Bandeira de Mello: “Se eu fosse do PT, pediria que o presidente do Supremo fosse processado”
O julgamento do caso do “Mensalão” foi político e inconstitucional,
na avaliação de Celso Antônio Bandeira de Mello, que é reconhecido como
um dos mais brilhantes e respeitados juristas brasileiros.
Professor Emérito da Pontifícia Universidade Católica de São Paulo
(PUC- -SP), Bandeira completa 77 anos na próxima semana envergonhado com
o papel cumprido pelo Supremo Tribunal Federal (STF) no julgamento.
“Esse julgamento é viciado do começo ao fim. Agora, os vícios estão
se repetindo, o que não é de estranhar. Não vejo nenhuma novidade nas
violações de direitos. Confesso que fiquei escandalizado com o
julgamento”, diz.
Na sexta-feira (11), 11 condenados do processo foram presos, como o
ex-presidente do Partido dos Trabalhadores (PT), José Genoíno, e o
ex-ministro da Casa Civil do governo Lula, José Dirceu. Bandeira critica
o “açodamento” das prisões e considera “gravíssimo” o tratamento dado a
Genoíno, que passou recentemente por uma cirurgia no coração e está
doente.
Pergunta – A prisão dos condenados da ação antes do julgamento dos embargos infringentes cumpriu o rito jurídico?
Bandeira de Mello - Houve um açodamento. Começaram a
cumprir em regime fechado mesmo aqueles que deveriam estar em regime
semiaberto. A meu ver, todo o julgamento foi ilegal. Diria até
inconstitucional. A começar, por suprimir uma instância, quando fizeram
todos serem julgados no STF, o que não era o caso. Esse julgamento é
viciado do começo ao fim. Agora, os vícios estão se repetindo, o que não
é de estranhar. Não vejo nenhuma novidade nas violações de direitos.
Confesso que fiquei escandalizado com o julgamento.
P – Por que José Dirceu e José Genoíno foram levados para Brasília, se trabalham em São Paulo?
Bandeira de Mello - Foi por exibição do presidente
do Supremo [Joaquim Barbosa] , que saiu de foco por uns dias e quis
voltar. Mas é uma mera interpretação subjetiva. Só posso dizer que é uma
coisa lamentável. Não há nada que justifique. Em princípio, eles
deveriam cumprir a pena o mais próximo possível das residências deles.
Se eu fosse do PT ou da família pediria que o presidente do Supremo
fosse processado. Ele parece mais partidário do que um homem isento.
P – Genoíno deveria receber um tratamento diferente pelo fato de estar doente?
Bandeira de Mello - É gravíssimo. Tenho quase 80
anos de idade e nunca na minha vida vi essas coisas se passarem. Nunca.
Ele tinha que ter um tratamento em função do estado de saúde dele. É o
cúmulo o que está se passando. É vergonhoso.
P – Genoíno e Dirceu dizem que são inocentes e que são presos políticos em plena democracia. Como o senhor avalia isso?

+---+

Enunciado 1
Copie a listagem abaixo linha por linha, do início ao fim, sem alterar nada.

+---+

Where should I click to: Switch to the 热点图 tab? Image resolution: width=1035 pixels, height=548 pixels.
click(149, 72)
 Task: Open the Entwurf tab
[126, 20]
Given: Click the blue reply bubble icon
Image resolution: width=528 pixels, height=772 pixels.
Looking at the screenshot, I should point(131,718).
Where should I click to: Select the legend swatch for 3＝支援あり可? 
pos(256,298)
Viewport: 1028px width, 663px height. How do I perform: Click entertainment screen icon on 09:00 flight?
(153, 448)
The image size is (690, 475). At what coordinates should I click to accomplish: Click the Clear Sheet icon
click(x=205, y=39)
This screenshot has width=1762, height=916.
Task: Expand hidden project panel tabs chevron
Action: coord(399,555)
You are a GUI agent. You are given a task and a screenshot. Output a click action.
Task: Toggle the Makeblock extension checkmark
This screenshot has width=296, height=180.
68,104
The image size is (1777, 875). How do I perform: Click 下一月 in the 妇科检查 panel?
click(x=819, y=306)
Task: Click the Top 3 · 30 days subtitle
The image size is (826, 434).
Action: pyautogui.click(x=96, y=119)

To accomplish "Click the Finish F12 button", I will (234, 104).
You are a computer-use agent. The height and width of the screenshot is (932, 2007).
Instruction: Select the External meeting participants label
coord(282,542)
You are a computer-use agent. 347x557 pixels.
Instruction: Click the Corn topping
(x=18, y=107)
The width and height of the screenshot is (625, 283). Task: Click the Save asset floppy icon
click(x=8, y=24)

+---+

Enunciado 2
Com base no trecho do texto, indique se cada afirmação está de acordo com ele, respondendo sim ou não e citando literalmente as palavras que decidem a questão.
(a) Bandeira de Mello completa 77 anos na próxima semana.
(b) Segundo Bandeira de Mello, os condenados deveriam cumprir a pena em Brasília.
(c) Bandeira de Mello considera ilegal todo o julgamento.

Resposta 1
Where should I click to: Switch to the 热点图 tab? Image resolution: width=1035 pixels, height=548 pixels.
click(149, 72)
 Task: Open the Entwurf tab
[126, 20]
Given: Click the blue reply bubble icon
Image resolution: width=528 pixels, height=772 pixels.
Looking at the screenshot, I should point(131,718).
Where should I click to: Select the legend swatch for 3＝支援あり可? 
pos(256,298)
Viewport: 1028px width, 663px height. How do I perform: Click entertainment screen icon on 09:00 flight?
(153, 448)
The image size is (690, 475). At what coordinates should I click to accomplish: Click the Clear Sheet icon
click(x=205, y=39)
This screenshot has width=1762, height=916.
Task: Expand hidden project panel tabs chevron
Action: coord(399,555)
You are a GUI agent. You are given a task and a screenshot. Output a click action.
Task: Toggle the Makeblock extension checkmark
This screenshot has width=296, height=180.
68,104
The image size is (1777, 875). How do I perform: Click 下一月 in the 妇科检查 panel?
click(x=819, y=306)
Task: Click the Top 3 · 30 days subtitle
The image size is (826, 434).
Action: pyautogui.click(x=96, y=119)

To accomplish "Click the Finish F12 button", I will (234, 104).
You are a computer-use agent. The height and width of the screenshot is (932, 2007).
Instruction: Select the External meeting participants label
coord(282,542)
You are a computer-use agent. 347x557 pixels.
Instruction: Click the Corn topping
(x=18, y=107)
The width and height of the screenshot is (625, 283). Task: Click the Save asset floppy icon
click(x=8, y=24)

Resposta 2
(a) Sim: "Bandeira completa 77 anos na próxima semana".
(b) Não: "Em princípio, eles deveriam cumprir a pena o mais próximo possível das residências deles."
(c) Sim: "A meu ver, todo o julgamento foi ilegal."